Chateau Purcari is the first "wine castle" built in Moldova in 2003. The Chateau is located in the same picturesque place as Purcari Winery, in the southeast part of Moldova, Ștefan-Vodă district.

The Chateau integrates the legendary Purcari cellars since 1827; The cellars store a part of the country's heritage – the famous collection of Vintage Purcari Wines.
At the estate, built in the style of a French chateau, the visitors can find everything for a weekend escape, because Chateau Purcari integrates a cozy, rustic hotel, a restaurant, a terrace and offers activities like chateau and winery tours, wine-tasting, promenades in the vines with the bikes or by car, and hydro-bike rides on the lake among the swans. The place has a tennis territory and a safe playground for kids.
Chateau Purcari is also known for the different kinds of events organized in its territory.

==Awards==

| Year | Event | Medal | Wine (vintage) |
|---|---|---|---|
| 2016 | Challenge International du Vin | Gold (Special prize) | Ice wine (2014) |
| 2016 | Challenge International du Vin | Gold | Alb de Purcari (2013) |
| 2016 | Challenge International du Vin | Bronze | Vinohora Rosie - Rara Neagra & Malbec (2014) |
| 2016 | Concours Mondial de Bruxelles | Silver | Negru de Purcari (2012) |
| 2015 | Challenge International du Vin | Bronze | Purcari Rose (2014) |
| 2015 | Concours Mondial de Bruxelles | Silver | Pinot Grigio de Purcari (2014) |
| 2015 | Concours Mondial de Bruxelles | Silver | Rose de Purcari (2014) |
| 2015 | Concours Mondial de Bruxelles | Gold | Sauvignon de Purcari (2014) |
| 2015 | Decanter | Silver | Purcari Rose (2014) |
| 2015 | Decanter | Bronze | Alb de Purcari (2012) |
| 2015 | Decanter | Bronze | Freedom Blend (2011) |
| 2015 | Decanter | Bronze | Negru de Purcari (2010) |
| 2015 | Decanter | Silver | Pinot Grigio (2014) |
| 2015 | Decanter | Bronze | Sauvignon de Purcari (2014) |
| 2014 | Challenge International du Vin | Bronze | Alb de Purcari (2012) |
| 2014 | Challenge International du Vin | Bronze | Chardonnay de Purcari (2012) |
| 2014 | Concours Mondial de Bruxelles | Silver | Rose de Purcari (2013) |
| 2013 | Challenge International du Vin | Gold | Alb de Purcari (2010) |
| 2013 | Challenge International du Vin | Silver | Ice wine (2011) |
| 2013 | Concours Mondial de Bruxelles | Silver | Alb de Purcari (2010) |
| 2012 | Challenge International du Vin | Silver | Alb de Purcari (2009) |
| 2011 | Challenge International du Vin | Gold | Alb de Purcari (2009) |
| 2011 | Challenge International du Vin | Silver | Negru de Purcari (2007) |
| 2011 | Challenge International du Vin | Bronze | Rosu de Purcari (2007) |
| 2011 | Concours Mondial de Bruxelles | Silver | Alb de Purcari White (2009) |

==Purcari LLC==

Purcari LLC was founded in 2003, being a part of Purcari Wineries PLC, a company that includes the wineries - Purcari, Bostavan, and Crama Ceptura (Romania), as well as Bardar, a brandy producer.
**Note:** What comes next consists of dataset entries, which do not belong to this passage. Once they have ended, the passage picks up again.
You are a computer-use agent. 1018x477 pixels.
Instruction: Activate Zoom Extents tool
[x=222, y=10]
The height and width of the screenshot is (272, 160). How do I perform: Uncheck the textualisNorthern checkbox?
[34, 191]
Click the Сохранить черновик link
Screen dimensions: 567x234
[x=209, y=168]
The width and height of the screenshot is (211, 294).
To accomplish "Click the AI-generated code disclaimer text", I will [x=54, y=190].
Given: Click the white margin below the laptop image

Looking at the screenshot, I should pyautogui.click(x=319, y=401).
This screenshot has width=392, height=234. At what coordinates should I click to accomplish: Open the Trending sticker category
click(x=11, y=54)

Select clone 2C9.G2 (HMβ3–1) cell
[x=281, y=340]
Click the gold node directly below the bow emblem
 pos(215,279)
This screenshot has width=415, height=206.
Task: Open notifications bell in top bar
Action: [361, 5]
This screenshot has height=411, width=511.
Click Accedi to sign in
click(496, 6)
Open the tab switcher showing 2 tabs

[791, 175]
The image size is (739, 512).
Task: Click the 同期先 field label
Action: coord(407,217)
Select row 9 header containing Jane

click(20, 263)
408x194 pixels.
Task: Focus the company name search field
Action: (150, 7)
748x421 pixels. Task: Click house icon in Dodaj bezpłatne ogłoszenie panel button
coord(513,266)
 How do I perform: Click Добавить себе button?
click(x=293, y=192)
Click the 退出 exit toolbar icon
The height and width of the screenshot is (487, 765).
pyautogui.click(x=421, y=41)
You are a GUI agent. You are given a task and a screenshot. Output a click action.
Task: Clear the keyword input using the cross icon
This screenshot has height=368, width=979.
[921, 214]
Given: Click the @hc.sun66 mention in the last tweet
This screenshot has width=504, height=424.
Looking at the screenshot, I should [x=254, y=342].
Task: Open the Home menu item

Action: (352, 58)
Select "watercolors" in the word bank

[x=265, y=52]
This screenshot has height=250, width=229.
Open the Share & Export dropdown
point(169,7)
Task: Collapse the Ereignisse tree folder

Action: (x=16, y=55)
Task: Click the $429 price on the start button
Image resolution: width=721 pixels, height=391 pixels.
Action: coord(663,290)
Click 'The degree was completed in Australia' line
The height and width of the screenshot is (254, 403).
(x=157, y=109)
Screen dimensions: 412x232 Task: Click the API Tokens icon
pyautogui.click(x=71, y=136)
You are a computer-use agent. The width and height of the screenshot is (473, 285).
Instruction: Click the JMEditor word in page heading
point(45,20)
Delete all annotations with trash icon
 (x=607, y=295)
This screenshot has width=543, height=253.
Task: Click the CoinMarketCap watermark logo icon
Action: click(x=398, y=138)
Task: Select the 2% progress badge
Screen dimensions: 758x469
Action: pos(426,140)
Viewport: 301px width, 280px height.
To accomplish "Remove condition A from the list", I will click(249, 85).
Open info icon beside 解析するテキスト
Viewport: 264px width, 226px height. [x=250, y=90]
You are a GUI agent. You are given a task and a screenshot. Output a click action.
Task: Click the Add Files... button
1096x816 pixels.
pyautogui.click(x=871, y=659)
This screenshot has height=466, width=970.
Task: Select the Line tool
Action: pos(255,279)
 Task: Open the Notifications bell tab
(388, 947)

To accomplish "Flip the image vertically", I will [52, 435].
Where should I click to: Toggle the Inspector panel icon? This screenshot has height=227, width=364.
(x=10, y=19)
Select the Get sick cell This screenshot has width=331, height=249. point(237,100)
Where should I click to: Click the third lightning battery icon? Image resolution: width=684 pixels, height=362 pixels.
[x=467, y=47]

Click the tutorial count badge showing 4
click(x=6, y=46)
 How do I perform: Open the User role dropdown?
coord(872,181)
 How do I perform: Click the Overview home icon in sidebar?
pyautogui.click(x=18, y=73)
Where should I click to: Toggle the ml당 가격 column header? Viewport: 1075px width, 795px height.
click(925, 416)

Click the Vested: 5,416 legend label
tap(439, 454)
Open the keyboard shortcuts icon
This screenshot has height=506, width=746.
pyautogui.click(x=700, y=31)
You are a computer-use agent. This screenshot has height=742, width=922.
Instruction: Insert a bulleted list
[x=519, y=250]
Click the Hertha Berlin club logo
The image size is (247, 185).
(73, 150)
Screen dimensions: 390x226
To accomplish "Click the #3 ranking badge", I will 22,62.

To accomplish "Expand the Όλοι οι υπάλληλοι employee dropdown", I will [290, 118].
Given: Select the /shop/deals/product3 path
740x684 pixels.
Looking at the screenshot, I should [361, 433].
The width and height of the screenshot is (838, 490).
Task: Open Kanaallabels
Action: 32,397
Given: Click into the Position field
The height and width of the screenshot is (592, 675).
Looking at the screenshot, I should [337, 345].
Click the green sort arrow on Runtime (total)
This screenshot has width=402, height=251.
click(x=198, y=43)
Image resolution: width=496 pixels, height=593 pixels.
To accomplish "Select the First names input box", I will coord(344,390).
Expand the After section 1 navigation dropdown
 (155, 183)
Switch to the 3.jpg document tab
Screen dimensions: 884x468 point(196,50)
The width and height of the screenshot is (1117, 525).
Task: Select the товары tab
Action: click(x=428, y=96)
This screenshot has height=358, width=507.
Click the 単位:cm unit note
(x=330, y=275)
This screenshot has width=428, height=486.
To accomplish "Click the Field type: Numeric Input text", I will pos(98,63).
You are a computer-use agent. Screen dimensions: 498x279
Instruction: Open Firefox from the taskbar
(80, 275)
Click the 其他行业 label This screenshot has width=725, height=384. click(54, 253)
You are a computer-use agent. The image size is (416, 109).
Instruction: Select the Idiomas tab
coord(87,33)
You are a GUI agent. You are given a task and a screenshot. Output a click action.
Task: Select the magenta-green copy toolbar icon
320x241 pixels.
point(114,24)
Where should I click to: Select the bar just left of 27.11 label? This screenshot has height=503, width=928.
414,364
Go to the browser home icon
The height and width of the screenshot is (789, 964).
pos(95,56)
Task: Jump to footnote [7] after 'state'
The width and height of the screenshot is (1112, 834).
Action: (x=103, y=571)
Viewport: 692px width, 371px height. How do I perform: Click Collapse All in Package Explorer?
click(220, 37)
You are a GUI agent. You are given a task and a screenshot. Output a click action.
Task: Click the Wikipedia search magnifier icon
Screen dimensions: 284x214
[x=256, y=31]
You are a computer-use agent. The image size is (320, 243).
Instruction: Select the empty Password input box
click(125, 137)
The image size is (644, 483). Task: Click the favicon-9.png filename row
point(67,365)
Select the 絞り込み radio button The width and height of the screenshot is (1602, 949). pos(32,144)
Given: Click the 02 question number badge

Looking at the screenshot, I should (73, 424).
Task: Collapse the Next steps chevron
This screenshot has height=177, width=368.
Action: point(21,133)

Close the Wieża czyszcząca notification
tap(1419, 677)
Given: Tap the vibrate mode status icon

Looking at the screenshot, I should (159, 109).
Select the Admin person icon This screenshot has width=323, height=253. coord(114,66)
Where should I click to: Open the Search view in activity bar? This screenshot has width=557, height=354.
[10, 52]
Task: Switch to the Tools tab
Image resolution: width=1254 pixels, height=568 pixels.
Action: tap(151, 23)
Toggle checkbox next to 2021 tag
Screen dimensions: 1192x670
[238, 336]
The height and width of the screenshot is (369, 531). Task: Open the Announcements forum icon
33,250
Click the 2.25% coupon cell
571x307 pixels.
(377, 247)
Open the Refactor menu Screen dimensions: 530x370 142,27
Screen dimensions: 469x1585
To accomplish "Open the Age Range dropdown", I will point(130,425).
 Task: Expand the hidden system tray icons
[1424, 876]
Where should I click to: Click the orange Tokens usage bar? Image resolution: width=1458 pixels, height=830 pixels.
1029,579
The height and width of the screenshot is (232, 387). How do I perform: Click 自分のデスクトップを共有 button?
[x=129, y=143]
Purcari LLC is a leader in the export of premium wines. Currently, Bostavan Wineries Group accounts for 30% of the wine market in Moldova and approximately 20% of the country's export market. The group's distribution network includes over 25 countries in Europe, North America, and East Asia. The company has a modern production capacity and over 1,000 hectares of vineyards in Romania and Moldova. The winemaking consultant is the Italian oenologist Giotto Federicco, who works in quality control, including soil analysis, and studies the organoleptic quality of wine.

In 2010, the American fund Horizon Capital and the World Bank became shareholders of the group.